On Mon, Feb 20, 2012 at 1:02 PM, Herman Bruyninckx
<Herman.Bruyninckx@mech.kuleuven.be> wrote: > My "horrible legacy" remark was targeted at the component implementations
> that are now massively invading the internet, not about SMACH.
Ok, good :-)
> As I mentioned in another posting: TSP mixes up the coordination of
> behaviour with the coordination of execution of tasks. These are two
> different things so it makes sense not to mix them in one software tool.
I'm afraid our terminology is getting confused, or at least I am
confused. What is your definition of "behavior"?
For me, a behavior is the combination of several tasks to achive a
goal. Tasks, in my terminology, are a "piece of work to be done". In
contrast, in the OROCOS documentation, I sometimes see the term "task"
being used to describe the component that does something. Is that the
meaning you're using?
>> Right, but I didn't say that, I only said to let them know the
>> identity of the /channel/.
> Even that is probably too much to give to a component.

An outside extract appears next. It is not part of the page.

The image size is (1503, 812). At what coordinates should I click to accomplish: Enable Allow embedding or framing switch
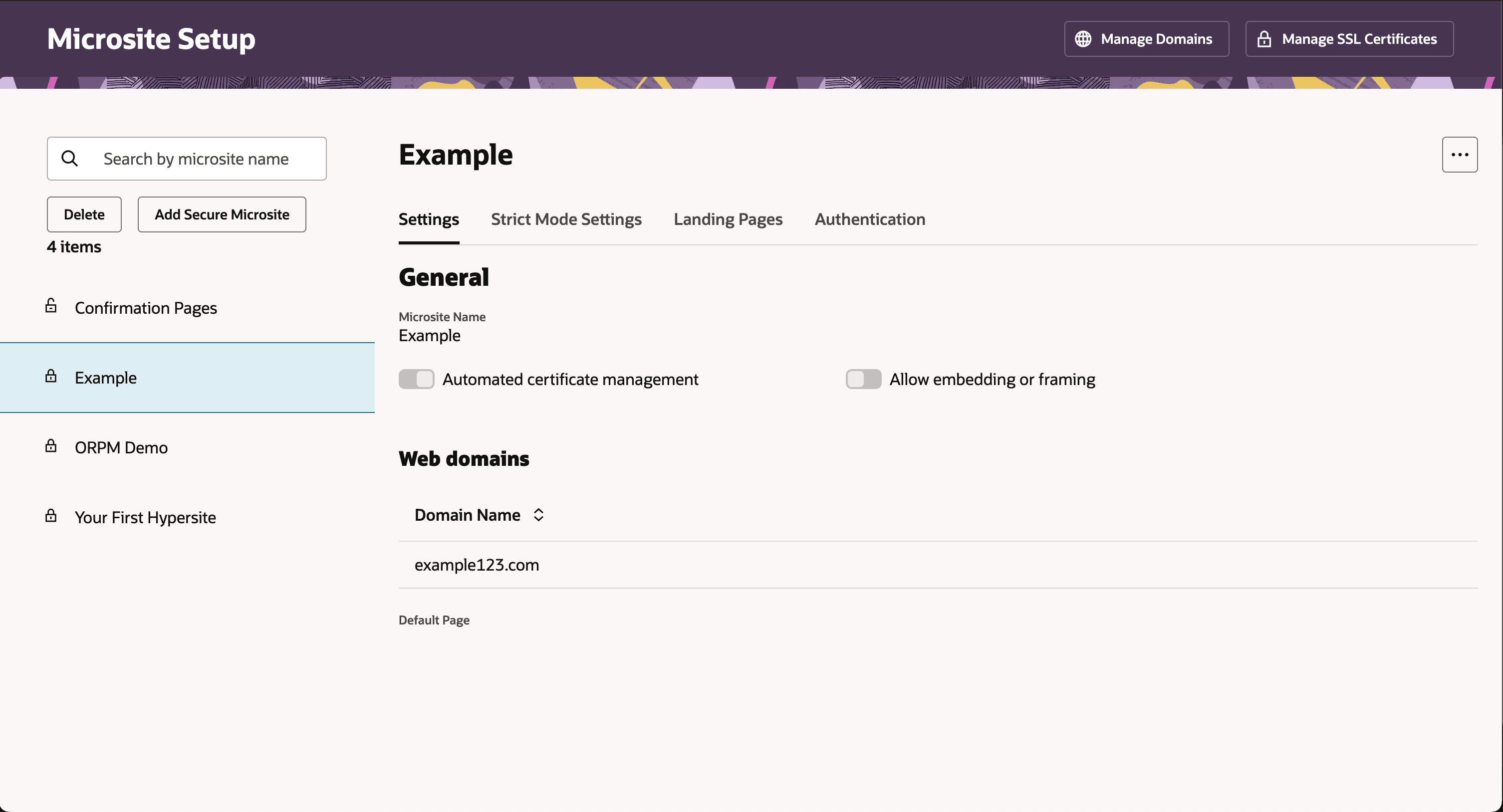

I wasn't going to, as previously explained.
> Not really: each Port _can_ only do the kind of communication that it is
> designed for; its the _communication_ middleware that has to be configured
> (both in connectivity, as in QoS of the communication transfer).
That said, despite the (welcome) correction on terminology,
essentially we agree that its not component itself being configured,
>> The thing is, the TSP describes a very similar separation for
>> different reasons. It doesn't make use of the term "port", because the
>> TSP implementations we have studied don't have a concept of external
>> configurability (beyond those provided by the underlying middleware).
> So, it _has_ configurability, and sweeping it under the carpet is not good.
In fact, it doesn't. I don't get this. Earlier, you were very specific
that its not the port being configured, its the middleware, and now
when I say that, the TSP is _not_ being configured, only the
middleware could be (and, in fact, isn't either in my own
implementation), you say that that's the same all of a sudden?
> Than you have been doing quite biased reading :-)
Would you care to provide a specific reference, then? "coordination"
is very general search term that turns up many other approaches, and
"event-driven coordination" in turn seems to have been very specific.
> Our internet and
> telephony systems are not working like that: the connections mostly
> remains, but the addressee configurations change dynamically.
Well, the history of internet and telephony technology is sufficiently
complicated to make it not as clear cut as that (and "connection" has
many meanings in that context), but I get your point.